In what seemed like a matter of hours, those attractive low-interest rates vanished in a poof of air, and rates shot up – and fast!

The Fed Didn’t Drop Rates?Are Mortgage Rates Going Up or Down?

Most had not heard the news that rates had jumped when the Fed made a dramatic announcement that they were going to lower the Fed funds rate to almost zero. Within minutes my cell phone exploded with calls and text messages from clients “Dan, did you hear the news? The Fed is lowering rates to zero, and I want it! Unfortunately, I had to tell them it doesn’t work that way.
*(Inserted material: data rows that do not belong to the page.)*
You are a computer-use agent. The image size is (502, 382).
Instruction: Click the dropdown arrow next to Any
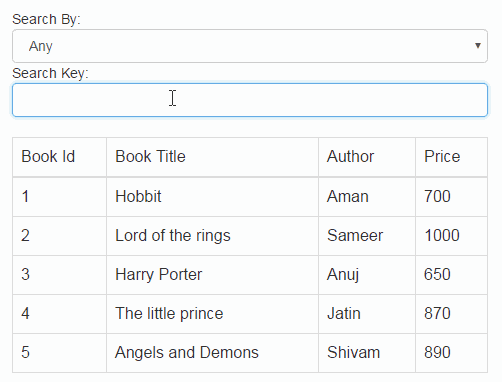[478, 46]
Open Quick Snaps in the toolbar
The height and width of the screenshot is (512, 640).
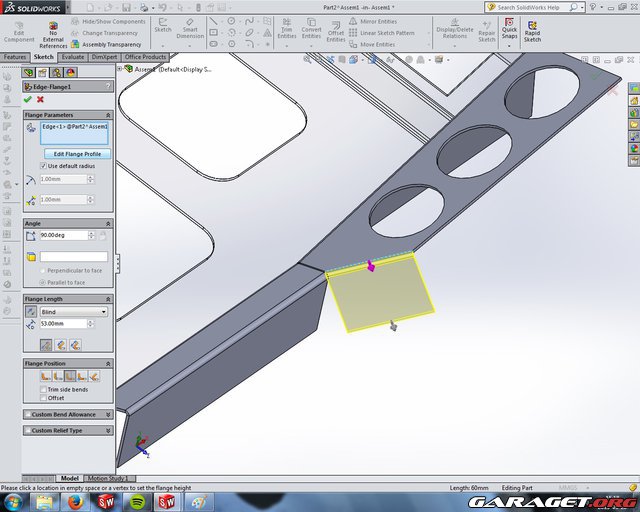[x=509, y=31]
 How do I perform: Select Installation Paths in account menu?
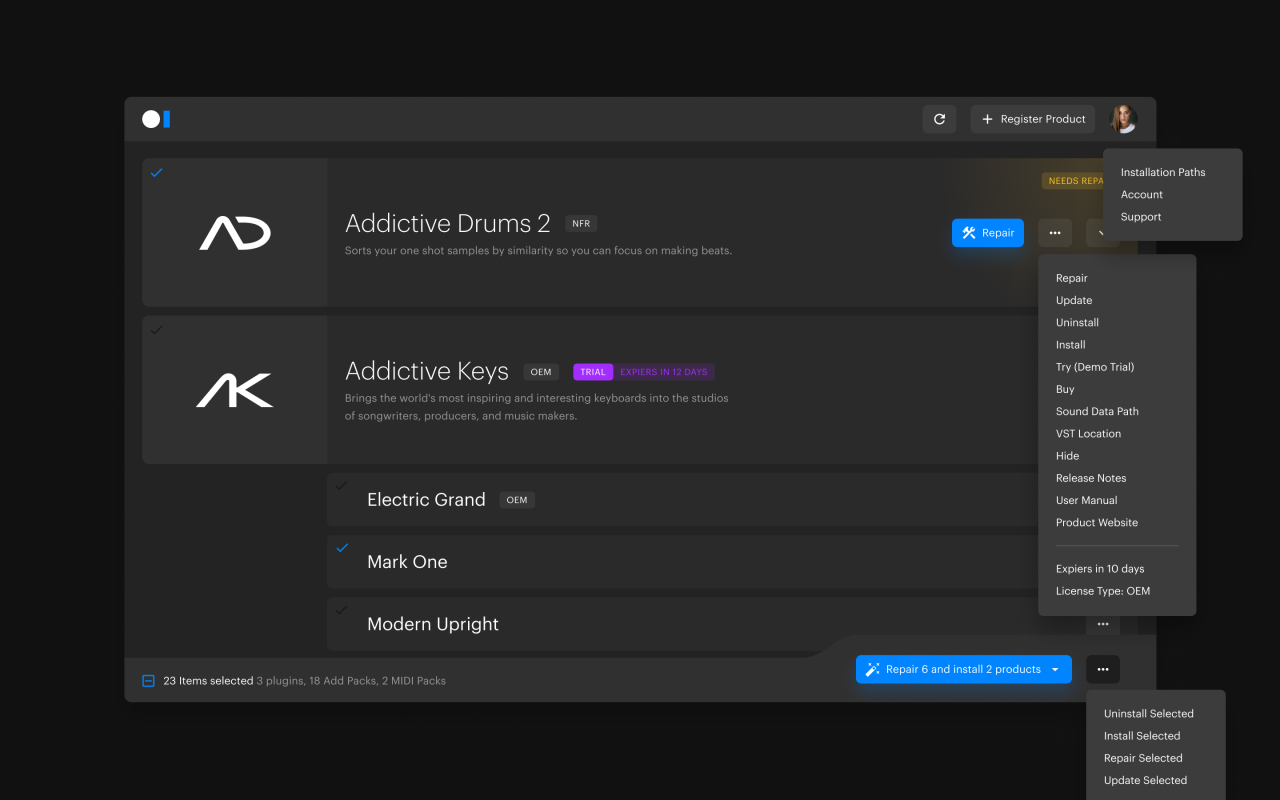[x=1162, y=172]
The Fed Funds Rate is the overnight rate at which banks borrow money from each other; it is not, however, the mortgage rate. Mortgage rates are influenced by the U.S. and global economies and the demand (or lack thereof) of mortgage-backed securities (MBS) that are bought and sold on Wall Street. In short, MBS represents the prices investors are willing to pay for these low risk, low rate, fixed investments. More demand drives interest rates lower, and less demand drives them higher. 

So to be clear, the Fed can’t just announce they are lowering mortgage rates by dropping the federal funds rate. But, by making these incremental moves, they can help influence mortgage rates to drop – or in this case not to go too much higher!

What is Quantitative Easing, and why do we want it?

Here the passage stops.